Sausage could be better.

I have been mentioning to Christina that I want to make my own sausage for months.  In fact, we registered for the meat grinder and sausage-making attachments on the Kitchenaid for our wedding and one of our friends gave it to us!  (Thank you!).

So inspired/shamed by some very good store-bought chicken sausage (yes, "very good", "store-bought" and "chicken-sausage" all in the same sentence), and called out by my lovely wife, today was sausage making day.

First, we drove down to Claremont, NH and visited Liberal Beef, a butcher shop about a half hour away to get hog casings, pork shoulder and pork fat.  The rest of the ingredients we either had or picked up at the local Co-op in White River Junction.

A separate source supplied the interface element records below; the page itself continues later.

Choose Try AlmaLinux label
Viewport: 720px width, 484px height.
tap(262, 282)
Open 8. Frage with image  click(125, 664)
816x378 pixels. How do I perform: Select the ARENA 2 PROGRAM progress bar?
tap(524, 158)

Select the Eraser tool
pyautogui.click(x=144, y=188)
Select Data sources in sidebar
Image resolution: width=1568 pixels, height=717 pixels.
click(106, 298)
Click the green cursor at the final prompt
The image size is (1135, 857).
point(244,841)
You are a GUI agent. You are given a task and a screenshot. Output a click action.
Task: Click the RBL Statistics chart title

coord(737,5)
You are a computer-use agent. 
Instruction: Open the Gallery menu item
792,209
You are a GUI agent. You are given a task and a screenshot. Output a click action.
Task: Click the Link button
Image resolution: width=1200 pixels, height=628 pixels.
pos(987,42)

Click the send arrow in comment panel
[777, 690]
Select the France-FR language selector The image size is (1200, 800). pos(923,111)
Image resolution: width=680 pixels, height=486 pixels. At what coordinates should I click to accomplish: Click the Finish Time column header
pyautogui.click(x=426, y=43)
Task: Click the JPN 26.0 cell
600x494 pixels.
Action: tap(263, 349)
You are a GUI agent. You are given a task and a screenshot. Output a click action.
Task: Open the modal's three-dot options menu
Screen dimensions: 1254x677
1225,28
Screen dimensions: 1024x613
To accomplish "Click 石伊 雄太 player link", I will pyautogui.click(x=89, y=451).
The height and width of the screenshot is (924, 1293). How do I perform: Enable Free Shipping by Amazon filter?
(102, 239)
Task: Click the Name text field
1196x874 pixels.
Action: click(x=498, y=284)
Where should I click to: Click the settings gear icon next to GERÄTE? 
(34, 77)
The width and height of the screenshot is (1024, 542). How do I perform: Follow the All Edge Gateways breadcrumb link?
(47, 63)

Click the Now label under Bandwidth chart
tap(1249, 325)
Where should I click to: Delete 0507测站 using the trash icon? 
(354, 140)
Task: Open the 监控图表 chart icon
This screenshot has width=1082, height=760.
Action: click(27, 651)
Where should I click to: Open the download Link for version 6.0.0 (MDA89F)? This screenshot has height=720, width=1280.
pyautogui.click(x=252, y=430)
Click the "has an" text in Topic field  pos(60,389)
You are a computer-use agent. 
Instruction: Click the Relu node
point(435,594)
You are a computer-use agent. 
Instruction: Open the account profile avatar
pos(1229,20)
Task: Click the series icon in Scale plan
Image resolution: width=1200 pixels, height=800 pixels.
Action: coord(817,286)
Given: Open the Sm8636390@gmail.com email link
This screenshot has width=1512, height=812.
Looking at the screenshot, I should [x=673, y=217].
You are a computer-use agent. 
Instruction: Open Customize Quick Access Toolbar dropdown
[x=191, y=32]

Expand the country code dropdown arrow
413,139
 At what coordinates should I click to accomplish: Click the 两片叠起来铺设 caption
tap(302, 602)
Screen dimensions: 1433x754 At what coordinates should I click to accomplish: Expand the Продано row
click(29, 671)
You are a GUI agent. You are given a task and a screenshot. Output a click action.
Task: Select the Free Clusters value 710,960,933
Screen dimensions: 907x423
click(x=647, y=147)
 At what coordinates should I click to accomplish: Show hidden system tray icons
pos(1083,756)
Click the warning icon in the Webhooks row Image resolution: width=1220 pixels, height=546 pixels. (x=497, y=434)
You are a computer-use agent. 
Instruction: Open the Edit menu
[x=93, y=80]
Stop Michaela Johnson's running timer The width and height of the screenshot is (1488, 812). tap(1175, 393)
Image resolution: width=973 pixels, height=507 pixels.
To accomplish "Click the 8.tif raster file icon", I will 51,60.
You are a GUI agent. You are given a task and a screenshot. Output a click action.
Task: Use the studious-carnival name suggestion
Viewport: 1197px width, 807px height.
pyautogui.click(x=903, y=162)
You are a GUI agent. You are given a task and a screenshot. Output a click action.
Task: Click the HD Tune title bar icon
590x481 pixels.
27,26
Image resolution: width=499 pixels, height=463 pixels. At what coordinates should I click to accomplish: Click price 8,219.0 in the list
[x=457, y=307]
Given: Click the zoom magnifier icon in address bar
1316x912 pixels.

I know I write more than Christina, so I'll just jump to the pictures and review in a minute:

The making part was a blast.  I also ran into three problems:

  1. I think the fat wasn't cold enough the first time I put it into the grinder so it more "smooshed" through the holes as opposed to "ground" through.  That, or some of the tendon/sinew got stuck so I had to clean off the grinder before I could proceed.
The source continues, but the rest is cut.